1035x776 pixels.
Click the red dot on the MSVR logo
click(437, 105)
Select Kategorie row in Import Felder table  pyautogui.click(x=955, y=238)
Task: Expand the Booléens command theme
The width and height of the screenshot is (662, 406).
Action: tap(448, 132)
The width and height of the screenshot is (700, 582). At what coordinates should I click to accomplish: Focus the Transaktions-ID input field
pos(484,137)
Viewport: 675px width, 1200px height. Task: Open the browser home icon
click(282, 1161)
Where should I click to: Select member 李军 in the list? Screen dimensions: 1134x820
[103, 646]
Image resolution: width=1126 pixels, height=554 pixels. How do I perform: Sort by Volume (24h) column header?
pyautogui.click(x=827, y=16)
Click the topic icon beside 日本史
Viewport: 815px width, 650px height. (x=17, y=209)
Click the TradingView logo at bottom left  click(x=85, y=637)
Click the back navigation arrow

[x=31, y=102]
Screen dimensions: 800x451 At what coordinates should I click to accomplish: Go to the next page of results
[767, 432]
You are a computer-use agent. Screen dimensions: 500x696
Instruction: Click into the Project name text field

----------------------------------------

#### Task item:
Could you copy every record above exactly as it stands?

#### Response to the task:
1035x776 pixels.
Click the red dot on the MSVR logo
click(437, 105)
Select Kategorie row in Import Felder table  pyautogui.click(x=955, y=238)
Task: Expand the Booléens command theme
The width and height of the screenshot is (662, 406).
Action: tap(448, 132)
The width and height of the screenshot is (700, 582). At what coordinates should I click to accomplish: Focus the Transaktions-ID input field
pos(484,137)
Viewport: 675px width, 1200px height. Task: Open the browser home icon
click(282, 1161)
Where should I click to: Select member 李军 in the list? Screen dimensions: 1134x820
[103, 646]
Image resolution: width=1126 pixels, height=554 pixels. How do I perform: Sort by Volume (24h) column header?
pyautogui.click(x=827, y=16)
Click the topic icon beside 日本史
Viewport: 815px width, 650px height. (x=17, y=209)
Click the TradingView logo at bottom left  click(x=85, y=637)
Click the back navigation arrow

[x=31, y=102]
Screen dimensions: 800x451 At what coordinates should I click to accomplish: Go to the next page of results
[767, 432]
You are a computer-use agent. Screen dimensions: 500x696
Instruction: Click into the Project name text field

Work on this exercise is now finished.